I've tried to understand plastophobia for years now and do have some answers — the people see them as indefinite, unnatural, synthetic, unpredictable: "We know what metal is, what wood is, what paper is, but we don't know what plastic is." The very word means moldable, changeable, as plastic surgery.
But that's not enough. If I say that gold, steel, lead and mercury are all metals, but very different from one another, the 'phobes will hold to their fear of the unknown.
If I reply that "natural" isn't necessarily good, citing "naturals" like tornadoes, poisonous mushrooms and the common cold virus, it still doesn't matter — these aren't human-created; they are natural. It's us that we distrust.
It doesn't help that plastics are associated with Big Oil and are believed as "made from oil," which may be chemically true but ignores the reality that competitive materials also require energy to make, often more than plastics.
"Made from plants" carries a sanctity that some people are actually willing to pay more for, to appeal to well-meaning but unscientific customers. The push toward "chemical recycling" is a rush to green image, despite negative energy cost and maybe financial as well.
Plastics themselves are nontoxic. Even their detractors haven't followed this line, preferring to talk about digestive disturbances in sea animals. No matter.
There has to be something more to justify the phrases "plastics pollution" and "plastics crisis," which you wrote about and a still-growing worldwide belief, and it is this eagerness to believe our materials are damaging at best and evil at worst that has preoccupied me in these, my latter days of unsenile seniority.
The public sees plastics as the product of science (especially chemistry), and they are scared. We believe what we see, not vice versa. Science doesn't know everything — "mystery OK, magic No." Yet we need magic, the "make-believe" of the movies and theater and fiction, to stay sane, to function as cultures, societies and humans. Belonging is what matters, and we will believe what we need to belong. Lately, the common bond is looking for and even enjoying the belief in the harmfulness of plastics, the necessary evil.

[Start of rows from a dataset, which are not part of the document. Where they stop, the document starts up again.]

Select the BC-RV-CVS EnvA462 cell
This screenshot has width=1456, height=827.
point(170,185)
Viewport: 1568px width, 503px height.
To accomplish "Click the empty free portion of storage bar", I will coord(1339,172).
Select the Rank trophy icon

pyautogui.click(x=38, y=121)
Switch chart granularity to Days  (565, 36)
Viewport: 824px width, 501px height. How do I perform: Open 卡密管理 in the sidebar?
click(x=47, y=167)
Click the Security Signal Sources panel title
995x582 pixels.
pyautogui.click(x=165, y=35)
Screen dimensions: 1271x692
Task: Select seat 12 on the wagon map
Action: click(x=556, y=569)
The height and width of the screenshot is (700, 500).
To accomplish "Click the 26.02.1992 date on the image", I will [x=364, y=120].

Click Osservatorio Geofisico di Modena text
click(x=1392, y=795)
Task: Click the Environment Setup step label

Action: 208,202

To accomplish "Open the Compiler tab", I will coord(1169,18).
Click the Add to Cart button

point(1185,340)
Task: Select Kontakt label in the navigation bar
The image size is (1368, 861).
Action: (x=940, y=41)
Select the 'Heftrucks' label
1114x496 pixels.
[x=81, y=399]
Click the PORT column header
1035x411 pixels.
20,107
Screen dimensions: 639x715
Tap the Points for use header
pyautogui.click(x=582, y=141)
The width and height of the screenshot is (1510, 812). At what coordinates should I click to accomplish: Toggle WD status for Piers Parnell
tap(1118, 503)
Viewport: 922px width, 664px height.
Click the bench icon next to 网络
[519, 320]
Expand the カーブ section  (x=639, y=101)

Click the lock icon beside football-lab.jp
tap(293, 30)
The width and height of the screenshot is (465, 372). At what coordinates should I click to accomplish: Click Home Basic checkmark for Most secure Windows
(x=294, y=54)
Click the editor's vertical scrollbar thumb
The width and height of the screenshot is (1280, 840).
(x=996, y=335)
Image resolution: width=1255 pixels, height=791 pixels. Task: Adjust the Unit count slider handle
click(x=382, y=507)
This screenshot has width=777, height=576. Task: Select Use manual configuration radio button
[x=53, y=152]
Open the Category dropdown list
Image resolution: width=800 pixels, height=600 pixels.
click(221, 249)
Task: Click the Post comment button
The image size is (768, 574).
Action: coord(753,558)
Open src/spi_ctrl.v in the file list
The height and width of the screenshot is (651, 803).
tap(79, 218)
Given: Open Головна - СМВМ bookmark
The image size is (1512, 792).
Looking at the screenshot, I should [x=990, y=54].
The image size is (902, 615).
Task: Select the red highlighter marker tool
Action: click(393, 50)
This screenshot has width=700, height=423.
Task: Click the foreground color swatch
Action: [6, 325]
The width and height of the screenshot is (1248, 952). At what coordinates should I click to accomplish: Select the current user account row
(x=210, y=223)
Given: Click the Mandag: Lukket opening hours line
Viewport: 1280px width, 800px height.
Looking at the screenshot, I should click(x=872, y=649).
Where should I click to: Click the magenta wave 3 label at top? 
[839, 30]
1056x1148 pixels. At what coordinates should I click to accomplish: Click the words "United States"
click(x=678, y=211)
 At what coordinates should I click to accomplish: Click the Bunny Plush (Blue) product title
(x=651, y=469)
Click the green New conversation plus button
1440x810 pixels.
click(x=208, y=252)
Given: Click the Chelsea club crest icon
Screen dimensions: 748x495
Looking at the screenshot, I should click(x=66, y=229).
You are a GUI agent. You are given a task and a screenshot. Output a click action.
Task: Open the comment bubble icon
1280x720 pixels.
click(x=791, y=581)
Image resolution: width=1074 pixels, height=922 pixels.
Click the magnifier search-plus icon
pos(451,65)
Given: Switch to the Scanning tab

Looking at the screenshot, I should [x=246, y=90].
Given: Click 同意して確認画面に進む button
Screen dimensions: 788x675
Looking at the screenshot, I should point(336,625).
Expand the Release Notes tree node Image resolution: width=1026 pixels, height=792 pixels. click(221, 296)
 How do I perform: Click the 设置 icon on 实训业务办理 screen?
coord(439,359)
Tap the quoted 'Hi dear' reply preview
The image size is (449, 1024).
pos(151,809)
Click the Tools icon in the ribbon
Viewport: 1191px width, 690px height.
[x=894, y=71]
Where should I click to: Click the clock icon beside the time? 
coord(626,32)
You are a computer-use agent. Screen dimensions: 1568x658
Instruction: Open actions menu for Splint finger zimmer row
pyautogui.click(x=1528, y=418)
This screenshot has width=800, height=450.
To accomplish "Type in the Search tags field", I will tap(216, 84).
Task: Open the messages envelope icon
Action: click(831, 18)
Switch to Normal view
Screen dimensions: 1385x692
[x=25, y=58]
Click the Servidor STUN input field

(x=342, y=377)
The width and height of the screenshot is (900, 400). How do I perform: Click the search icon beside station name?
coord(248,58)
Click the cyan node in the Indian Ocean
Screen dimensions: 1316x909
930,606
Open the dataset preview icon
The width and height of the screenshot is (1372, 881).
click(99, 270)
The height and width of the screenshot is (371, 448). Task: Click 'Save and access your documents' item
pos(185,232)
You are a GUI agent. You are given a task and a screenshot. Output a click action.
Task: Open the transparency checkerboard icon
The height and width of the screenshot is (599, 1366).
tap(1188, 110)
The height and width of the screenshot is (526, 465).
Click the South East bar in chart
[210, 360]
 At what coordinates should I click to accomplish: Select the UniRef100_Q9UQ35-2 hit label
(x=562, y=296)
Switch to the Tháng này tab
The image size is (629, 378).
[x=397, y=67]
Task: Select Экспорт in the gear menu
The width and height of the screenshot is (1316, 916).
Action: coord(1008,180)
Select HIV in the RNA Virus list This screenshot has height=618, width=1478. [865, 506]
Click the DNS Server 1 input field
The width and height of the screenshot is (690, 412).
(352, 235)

What bothers me the most is the reluctance of our own industry to seek and understand the reasons. Many still think education is the key, or fight legal fires like bans and taxes where they are proposed, or assume that the the whole world is scientific and just lacks the money to clean up our act. I recently responded on a blog to a tech question related to PET vs. PVC by asking why they didn't want PVC. No one replied to the issue of PVC's image despite my explicit request to do so, and I was criticized for "twisting" the subject matter.
So now I write you, more words than I intended at first. Post it, publish it, abstract it but don't bury it. Its ghost will still be with us.
Allan Griff is a longtime plastics industry consultant.